Step 7: Click on Create.
And provide a name for schema. Choose “custom” as the Document Type. And press Create.
Note: We’re going to upload a sample invoice and do extract the content in it. In order to extract information from the invoice document we’ve to define each field in the below screens.
Step 8: Click on the schema that we have just created.
Step 9: Click on ADD to add Header fields.
Step 10: Enter the fields with their respective data type that you want to extract from the document as given below.
For example: in order to extract date from the invoice provide Name as DATE, and define data type as “date”. Then, click on Save.
Step 11: After entering all the relevant header and item details click on Activate.
Step 12: Click on Document icon on the left.
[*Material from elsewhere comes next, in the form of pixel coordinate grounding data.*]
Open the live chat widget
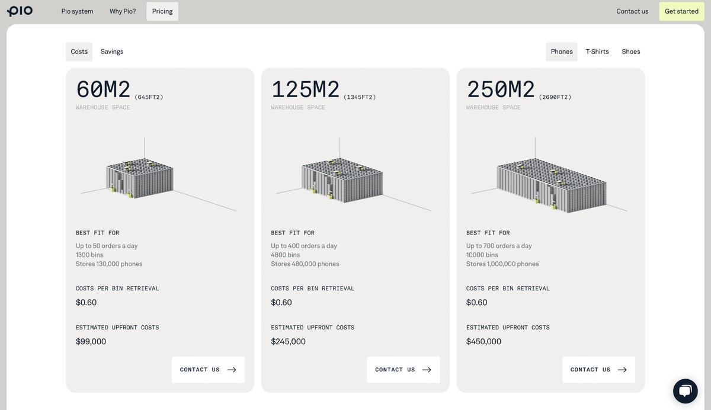The image size is (711, 410). (x=685, y=391)
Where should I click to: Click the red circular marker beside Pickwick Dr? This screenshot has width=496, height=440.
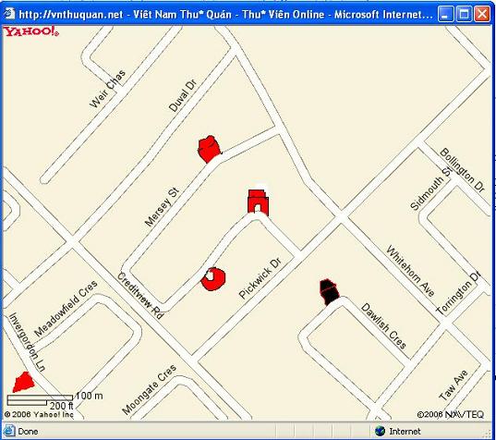[212, 279]
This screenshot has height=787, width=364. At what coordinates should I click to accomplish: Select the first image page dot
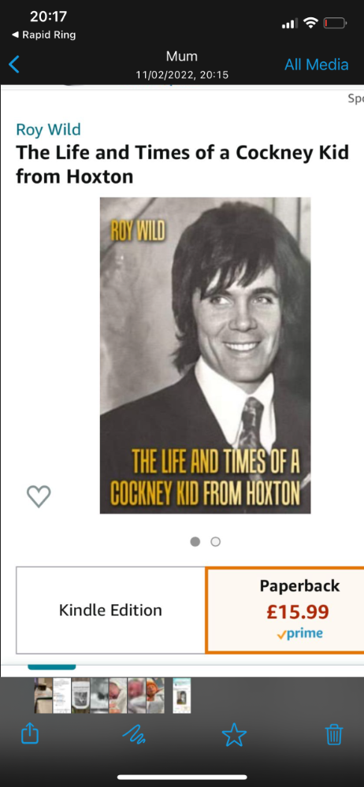click(x=195, y=541)
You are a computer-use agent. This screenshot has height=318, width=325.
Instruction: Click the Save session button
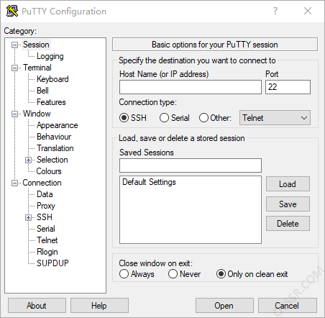point(288,204)
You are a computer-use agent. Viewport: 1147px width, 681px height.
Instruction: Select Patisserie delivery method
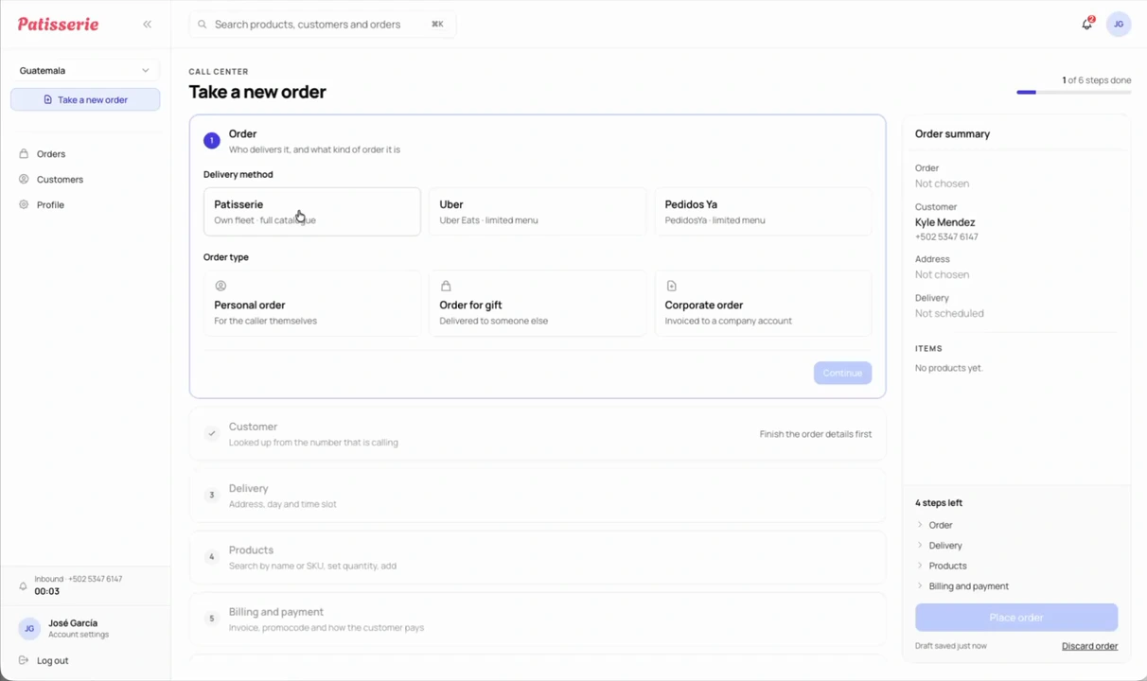311,211
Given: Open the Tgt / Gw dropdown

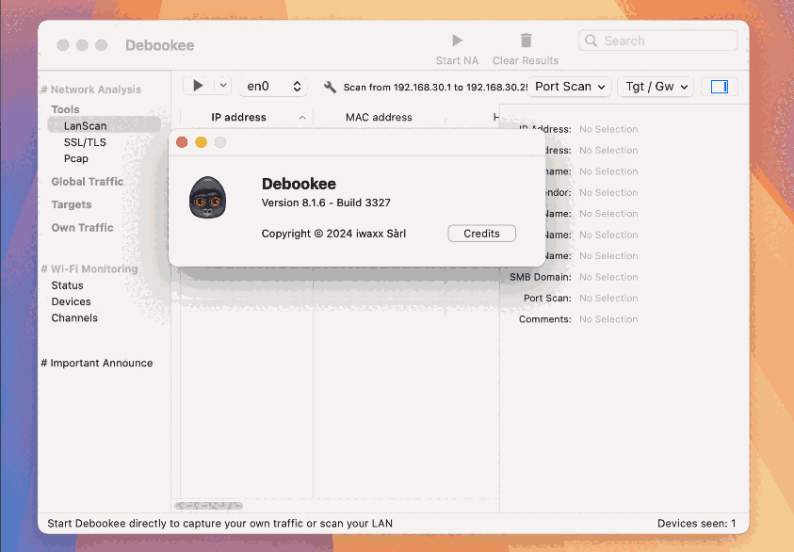Looking at the screenshot, I should pos(656,87).
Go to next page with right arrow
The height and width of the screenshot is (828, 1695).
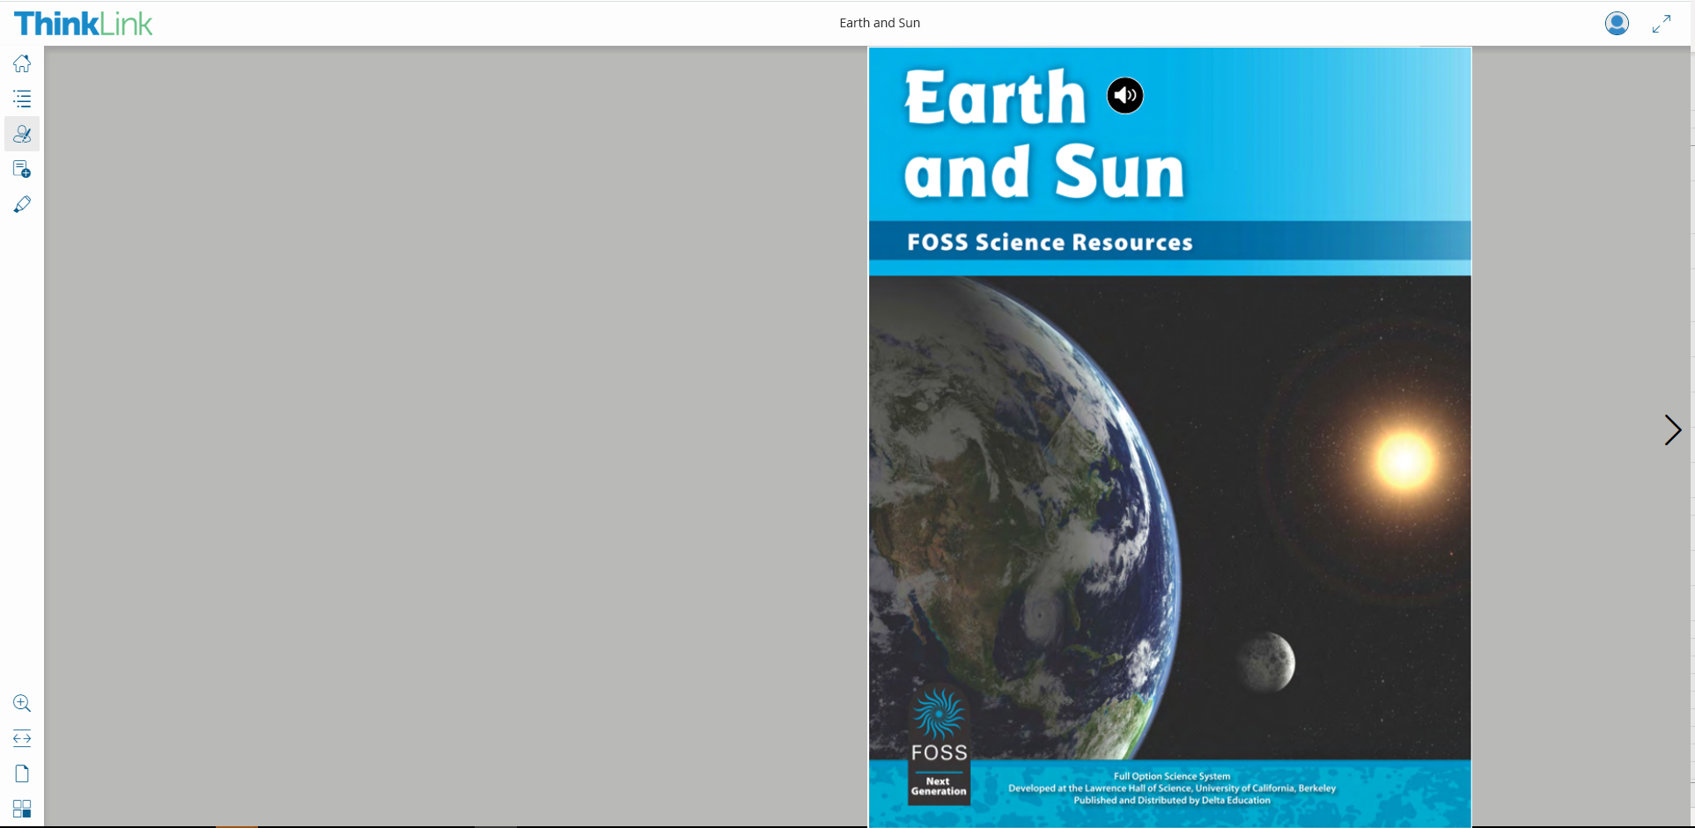coord(1672,430)
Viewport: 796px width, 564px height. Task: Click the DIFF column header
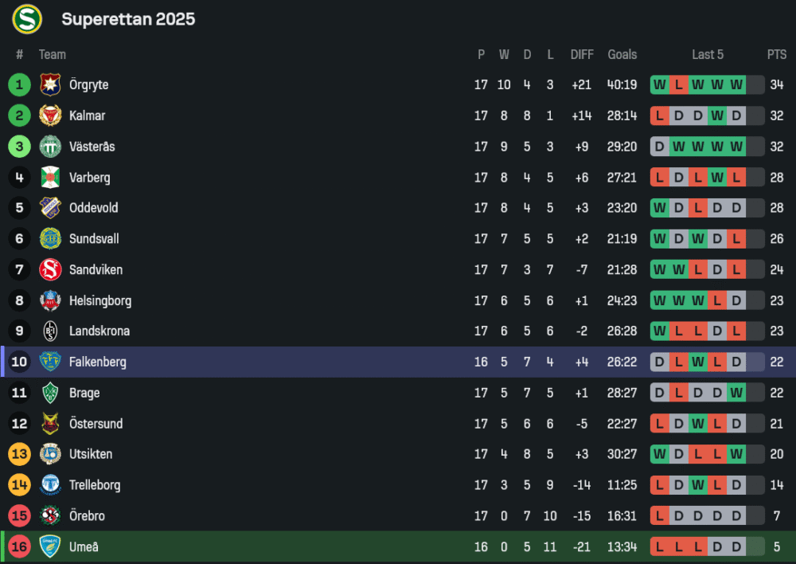tap(582, 54)
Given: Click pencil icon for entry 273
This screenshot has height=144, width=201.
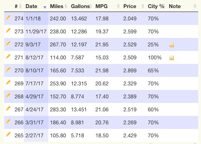Looking at the screenshot, I should pos(8,31).
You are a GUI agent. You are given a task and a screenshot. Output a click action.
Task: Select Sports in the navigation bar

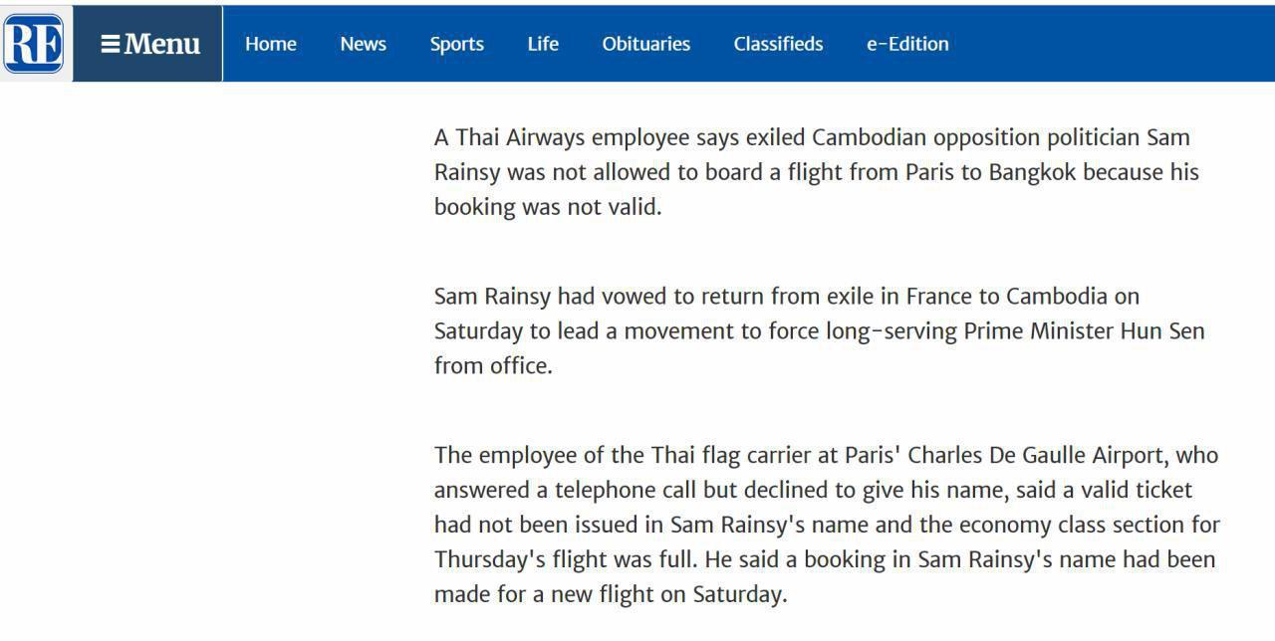(x=457, y=44)
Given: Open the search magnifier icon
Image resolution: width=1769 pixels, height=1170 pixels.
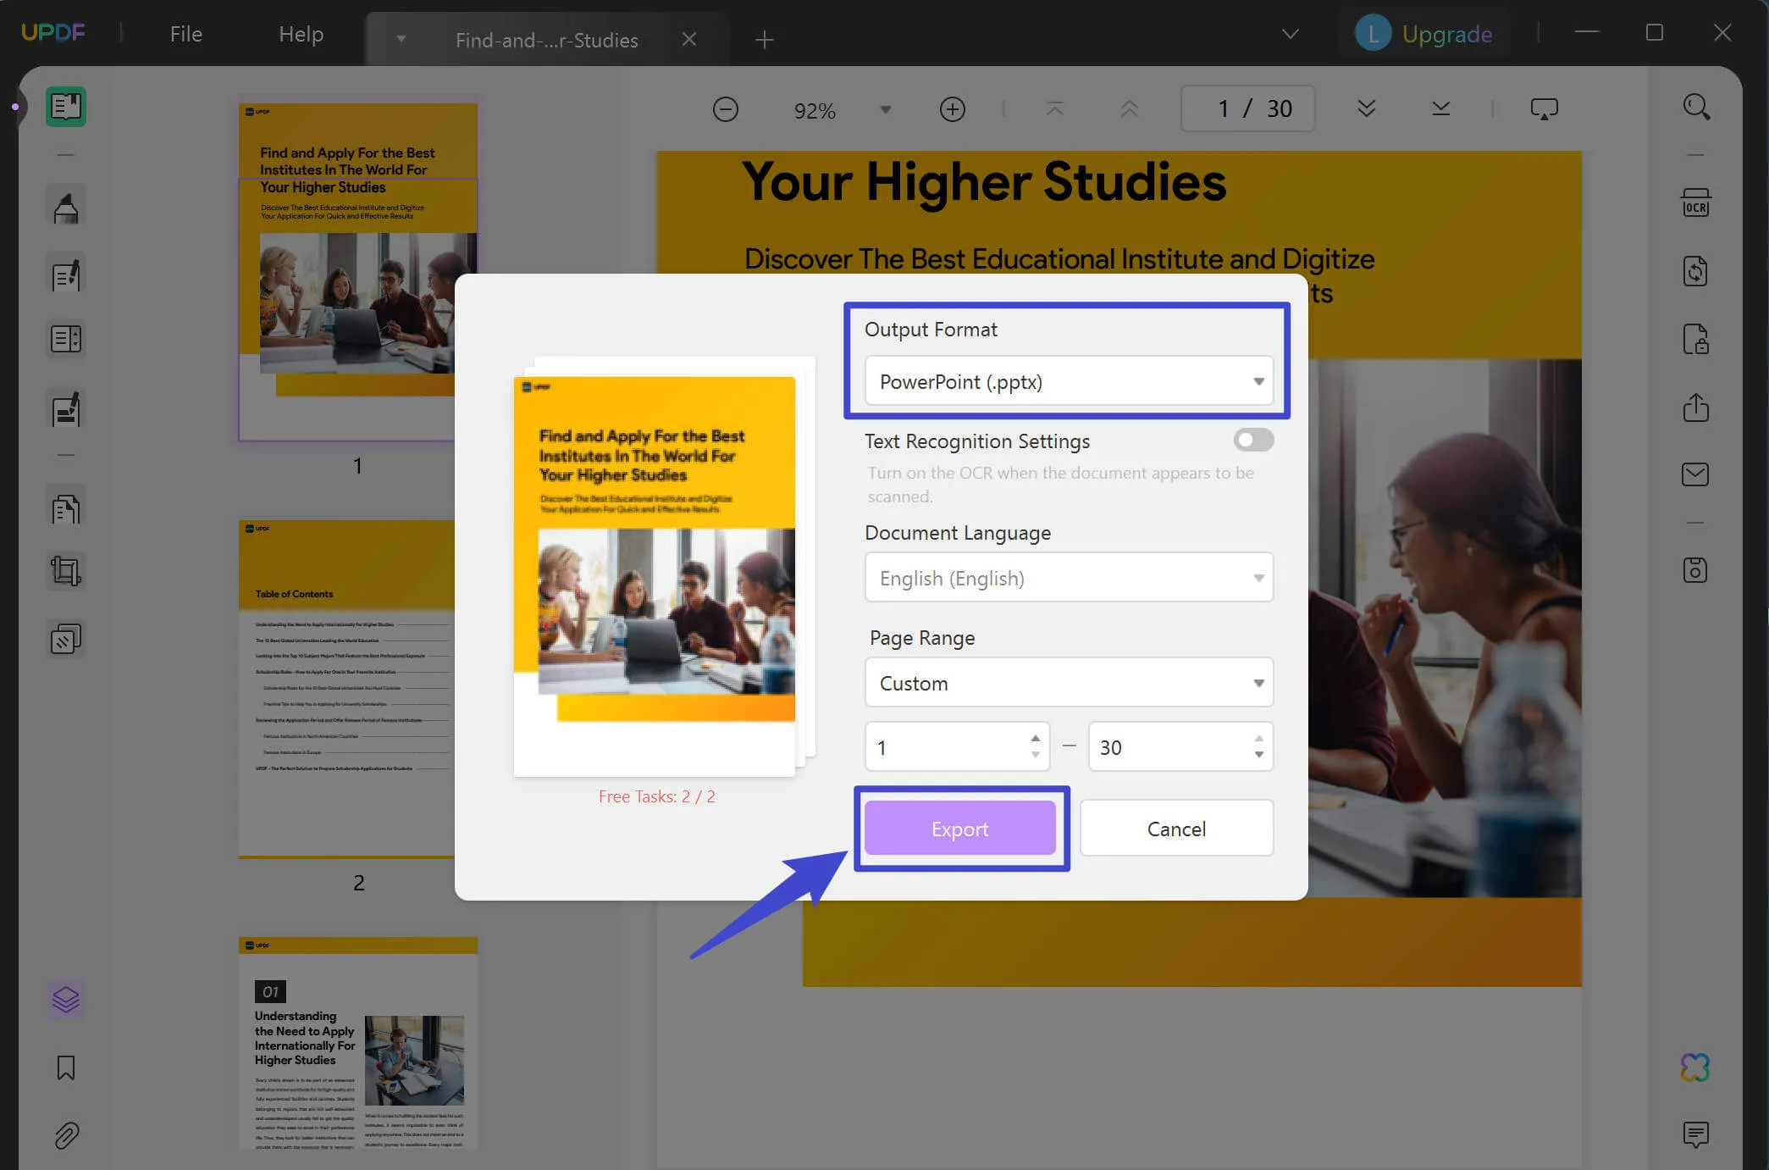Looking at the screenshot, I should pyautogui.click(x=1696, y=107).
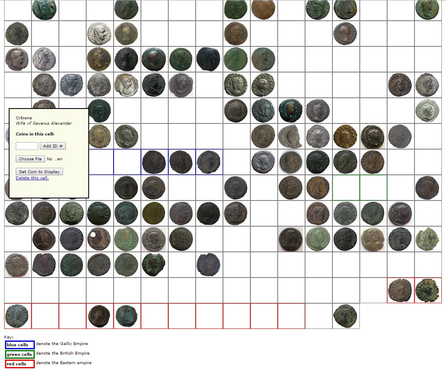Click the first empty green-bordered cell
Viewport: 446px width, 372px height.
346,188
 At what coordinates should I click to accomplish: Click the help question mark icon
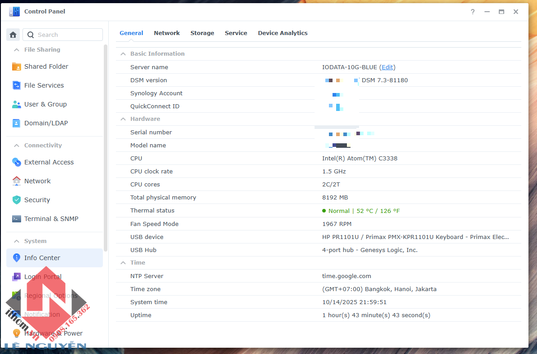pos(473,12)
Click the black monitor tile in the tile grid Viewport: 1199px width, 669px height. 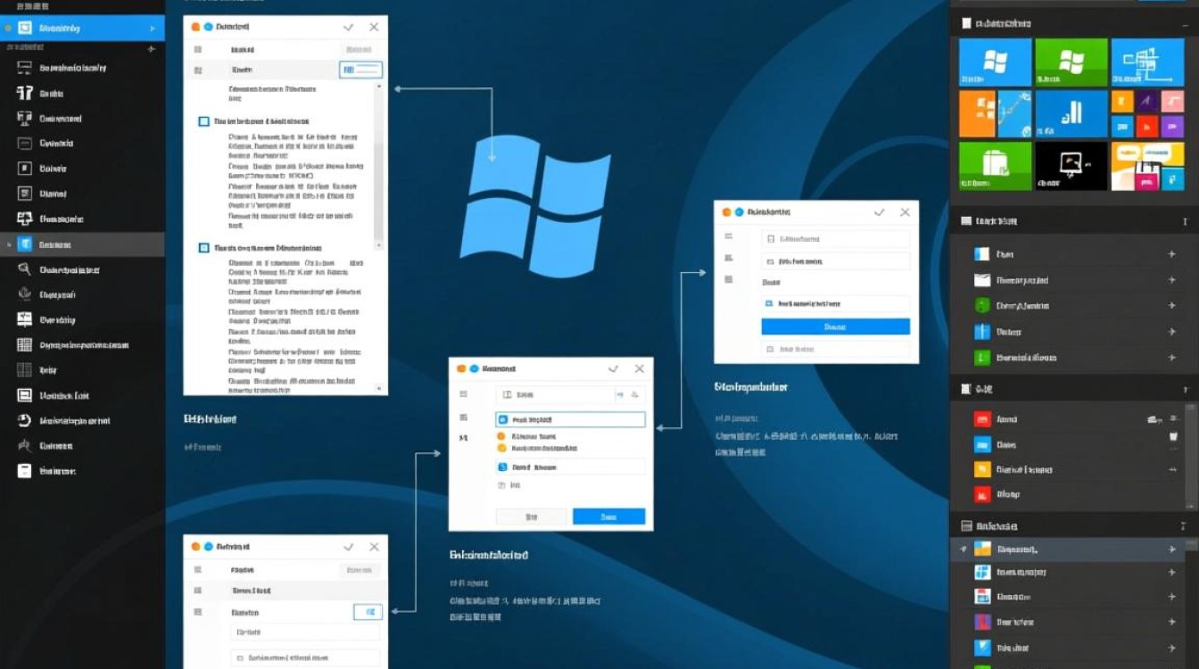[x=1071, y=166]
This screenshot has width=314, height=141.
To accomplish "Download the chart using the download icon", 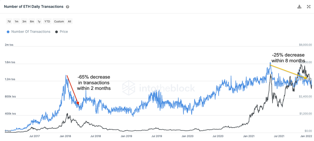I will click(299, 7).
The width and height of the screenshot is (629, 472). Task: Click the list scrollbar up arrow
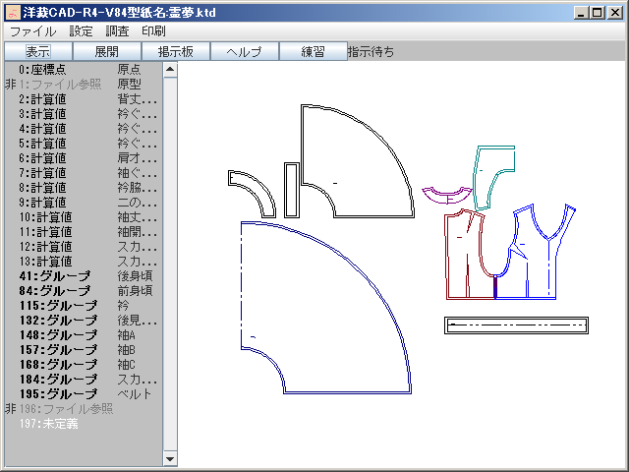click(x=169, y=70)
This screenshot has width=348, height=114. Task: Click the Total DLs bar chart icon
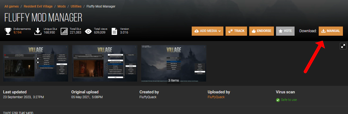click(64, 31)
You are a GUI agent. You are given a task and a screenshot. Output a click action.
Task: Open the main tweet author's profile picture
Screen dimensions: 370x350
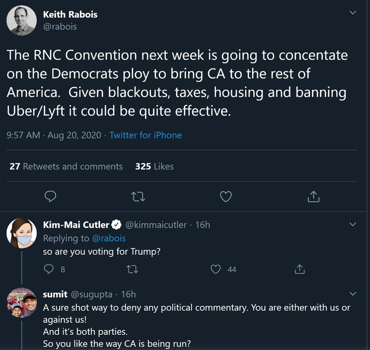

Step 13: Add the sample invoice by clicking on the plus icon “+“. You can choose any invoice document for testing.
Step 14: Choose Document Type as “Custom”. Then, choose the schema that was created previously.
Click on plus icon “+” .
Step 15: Choose your file to test. And click on Open.
Step 16: Click on Confirm.
Step 17: Once you find document status as READY . Click on it.
Step 18: Click on Extraction Results.
Congratulations! You’ve successfully set up the SAP Document Extraction Service and extracted information from the document using advanced AI language models.
Let’s take a look at another example of document analysis.
You can create custom schemas for different types of documents. Don’t forget to select the appropriate schema when adding custom documents. Below is a snapshot of how the schema appears for a resume.
In this tutorial, we’ve examined how the SAP Document Extraction Service, combined with Generative AI and advanced extraction techniques, can revolutionize the management of custom documents. By following the steps provided, you’ve learned to streamline a previously tedious and error-prone process, allowing for quick and accurate insights from large volumes of data and complex documents.